We will be having fajitas tonight and I’d like to open some wine for our guests. Any recommendations as to what we should consider opening? I don’t keep a lot of beer nor would I expect much to be drunk if offered.
Do you have a preference for either red or white? I would suggest an off-dry Chenin Blanc. I like pairing a wine that is slightly sweet with food that is savory/spicy. Riesling could work similarly.
It would be a wonderful world if the correct answer was colheita!
My gut feeling is nothing too fancy from light reds or perhaps even rosés (or a decent but not fancy new world pinot noir?), through to bigger whites that still have enough acidity. I reckon ‘refreshing’ would be the key descriptor I’d use to avoid the food feeling heavy (though I accept what we get as Mexican food here will be nothing like the real thing).

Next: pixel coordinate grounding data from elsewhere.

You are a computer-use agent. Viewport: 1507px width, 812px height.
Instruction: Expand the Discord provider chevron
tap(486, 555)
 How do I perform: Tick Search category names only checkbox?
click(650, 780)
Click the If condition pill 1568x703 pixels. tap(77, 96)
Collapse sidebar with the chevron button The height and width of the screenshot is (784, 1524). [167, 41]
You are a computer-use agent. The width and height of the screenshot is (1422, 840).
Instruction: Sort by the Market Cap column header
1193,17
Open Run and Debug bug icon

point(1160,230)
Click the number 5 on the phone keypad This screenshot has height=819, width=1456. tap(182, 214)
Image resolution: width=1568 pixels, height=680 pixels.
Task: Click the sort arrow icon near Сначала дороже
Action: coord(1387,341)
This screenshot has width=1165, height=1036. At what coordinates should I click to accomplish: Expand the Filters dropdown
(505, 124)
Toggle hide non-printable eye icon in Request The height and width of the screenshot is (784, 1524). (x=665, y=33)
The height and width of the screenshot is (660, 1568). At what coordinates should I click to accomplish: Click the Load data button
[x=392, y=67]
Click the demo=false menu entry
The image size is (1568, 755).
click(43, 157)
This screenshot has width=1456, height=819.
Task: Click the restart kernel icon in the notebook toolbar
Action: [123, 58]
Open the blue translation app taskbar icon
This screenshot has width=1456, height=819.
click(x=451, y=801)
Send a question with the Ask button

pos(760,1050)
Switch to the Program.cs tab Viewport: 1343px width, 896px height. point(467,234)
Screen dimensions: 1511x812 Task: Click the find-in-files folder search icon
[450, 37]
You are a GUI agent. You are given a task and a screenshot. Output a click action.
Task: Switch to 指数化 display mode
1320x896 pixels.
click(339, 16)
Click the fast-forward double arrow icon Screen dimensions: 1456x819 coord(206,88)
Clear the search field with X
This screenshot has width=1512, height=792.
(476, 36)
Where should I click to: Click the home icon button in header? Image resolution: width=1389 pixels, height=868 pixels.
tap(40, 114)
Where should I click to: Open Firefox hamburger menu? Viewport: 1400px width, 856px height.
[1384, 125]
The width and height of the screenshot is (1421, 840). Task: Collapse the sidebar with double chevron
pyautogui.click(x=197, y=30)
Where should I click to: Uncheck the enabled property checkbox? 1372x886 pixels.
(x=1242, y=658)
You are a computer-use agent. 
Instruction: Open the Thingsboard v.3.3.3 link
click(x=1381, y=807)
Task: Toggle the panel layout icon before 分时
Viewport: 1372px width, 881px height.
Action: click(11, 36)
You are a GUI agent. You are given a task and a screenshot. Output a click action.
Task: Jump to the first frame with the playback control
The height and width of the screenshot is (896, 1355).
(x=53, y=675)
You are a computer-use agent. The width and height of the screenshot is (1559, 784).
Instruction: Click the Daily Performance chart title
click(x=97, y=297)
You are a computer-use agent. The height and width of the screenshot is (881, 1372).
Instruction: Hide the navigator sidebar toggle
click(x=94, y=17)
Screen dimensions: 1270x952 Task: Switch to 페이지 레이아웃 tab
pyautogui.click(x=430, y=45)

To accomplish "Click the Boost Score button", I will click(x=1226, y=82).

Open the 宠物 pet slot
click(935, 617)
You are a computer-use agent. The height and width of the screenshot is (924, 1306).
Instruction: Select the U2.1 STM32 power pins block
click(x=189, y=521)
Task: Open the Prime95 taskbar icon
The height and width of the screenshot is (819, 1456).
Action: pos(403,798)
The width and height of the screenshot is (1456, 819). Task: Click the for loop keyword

I agree with the off-dry Chenin Blanc and Riesling recommendations. German Riesling is my go-to paring for somewhat spicy food.
Although it is everyone’s favorite variety to hate, I think Sauvignon Blanc can go well with chicken fajitas. Citrusy, grassy, catpissy – you could be describing the flavor profile of a typical fajita marinade with tequila (and cilantro) in it.
Unless i missed it, I don’t believe he specified beef. I believe fajitas can be beef, chicken, pork, or even seafood. But, even if serving beef, IMO the protein is not the only consideration. He also didn’t express a preference for either white or red.
I have definitely tried all the above, I like not slightly spicy Mexican food, but wildly hot. If I were to serve it, it would be with a pitcher of lime margaritas and forget wine. After dinner, a couple of ice cold shots of Patron. Repeat as necessary.
Hmm, I actually think Riesling goes with sauerkraut – especially sauerkraut cooked in Riesling!
While I agree that a pitcher of margaritas might be the best pairing, I don’t think wine pairing with fajitas is that hard – although it depends on what you put in your fajitas, obviously. For steak fajitas, I think a peppery syrah works too.
Sorry for the delay but I am open to either red or white.
I have decided to start with a 2012 Sandlands Chenin Blanc and a 2013 Chateau Montelena Riesling Potter Valley based on the suggestions above and what I know of the palates that may imbibe.
I also had in mind to open a Rose of Tempranillo from Gundlach, thoughts on that selection?